Larry Willis Sanctuary
Larry Willis, for too long a time unjustly under-recorded as a leader, happily has found a home as Mapleshade Records' music director for the past 12 years. The Maryland-based label has afforded the veteran New Yorker a multitude of opportunities to demonstrate his imposing talents as a pianist, composer, arranger and producer, but Sanctuary is easily the best of these efforts to date. The album of spiritually motivated music captures Willis at the height of his powers in a variety of situations that graciously draw the listener into his brilliantly conceived music.
The opening "The Maji," a cheerful composition for jazz quintet (featuring fellow Fort Apache members Joe Ford and Steve Berrios on saxophones and drums and DC veterans Ray Codrington and Steve Novosel on trumpet and bass) immediately makes clear the leader's considerable capability for creating memorable melodies in even the most conventional of settings. "Sanctuary" is a beautiful piece by Willis for trio and the ten-piece Rick Schmidt strings, adeptly arranged by Ford. The pianist masterfully arranged his own "Good Friday" for soprano sax with piano and strings to portray a mood that is mournful without being maudlin.

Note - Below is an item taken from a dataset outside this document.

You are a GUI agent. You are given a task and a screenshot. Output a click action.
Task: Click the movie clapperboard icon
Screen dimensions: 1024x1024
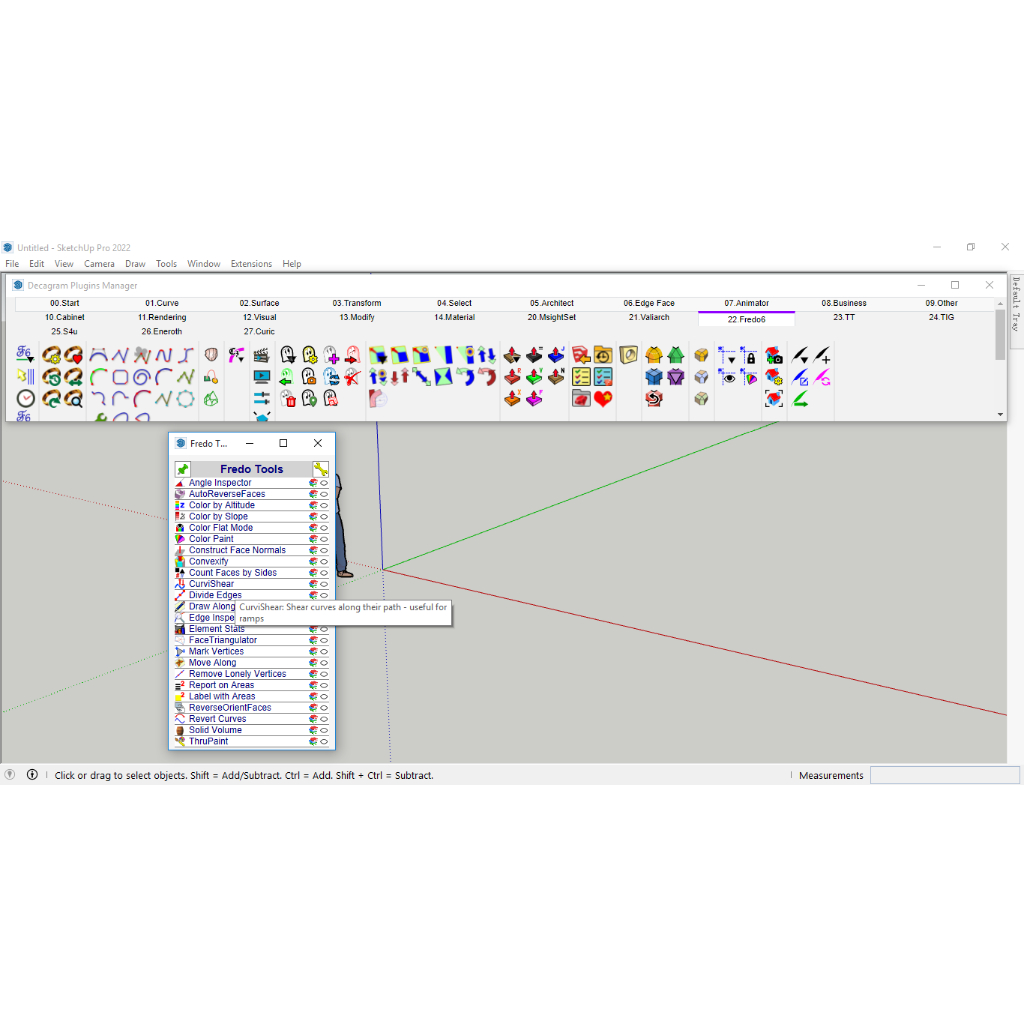[261, 355]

On "Brother Ed," Willis creatively crafts a satisfying new melody, featuring Ford's alto and Codrington's trumpet, utilizing the familiar chord changes from Wayne Shorter's "Speak No Evil." Sanctuary's centerpiece is the stirring orchestration by the leader of the traditional hymn "There Is A Balm Gilead" for piano, strings and the emotive tenor voice of Artie Sherman.

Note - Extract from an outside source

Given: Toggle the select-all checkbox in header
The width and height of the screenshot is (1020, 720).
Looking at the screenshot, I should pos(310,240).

Codrington's "Thank You Lord," a "prayer without words," is another enjoyable outing for quintet, served well by Novosel's relaxed bass line and Berrios' compelling mallet on tom tom rhythm.

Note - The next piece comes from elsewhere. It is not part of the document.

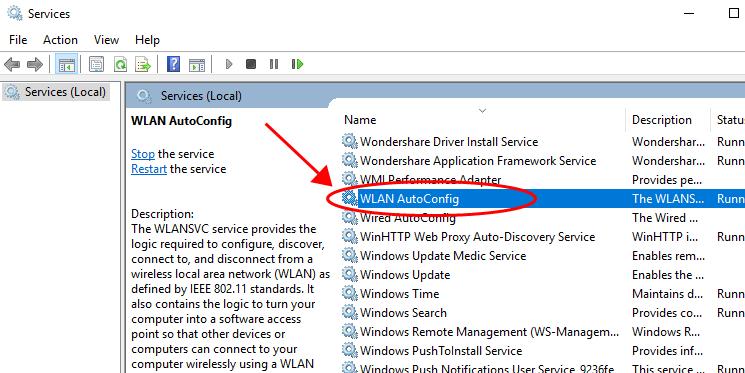Open the View menu
The height and width of the screenshot is (373, 745).
click(106, 40)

Willis displays his skill as a solo pianist on his three-movement arrangement of a gospel song from his youth, "Were You There." "Fallen Hero," the pianist's moving memorial to his late brother, featuring another of Ford's sensitive string arrangements, is a fitting finale to this poignant and affecting date.
Larry Willis/Paul Murphy
The Powers of Two
The Powers of Two is an extraordinary undertaking by Willis (who is joined on the session by longtime Jimmy Lyons drummer Paul Murphy). Comprised of eight spontaneously improvised duets, the date showcases his imposing but unpretentious virtuoso technique, as well as an amazing ability to build marvelously musical structures without the benefit of prepared material.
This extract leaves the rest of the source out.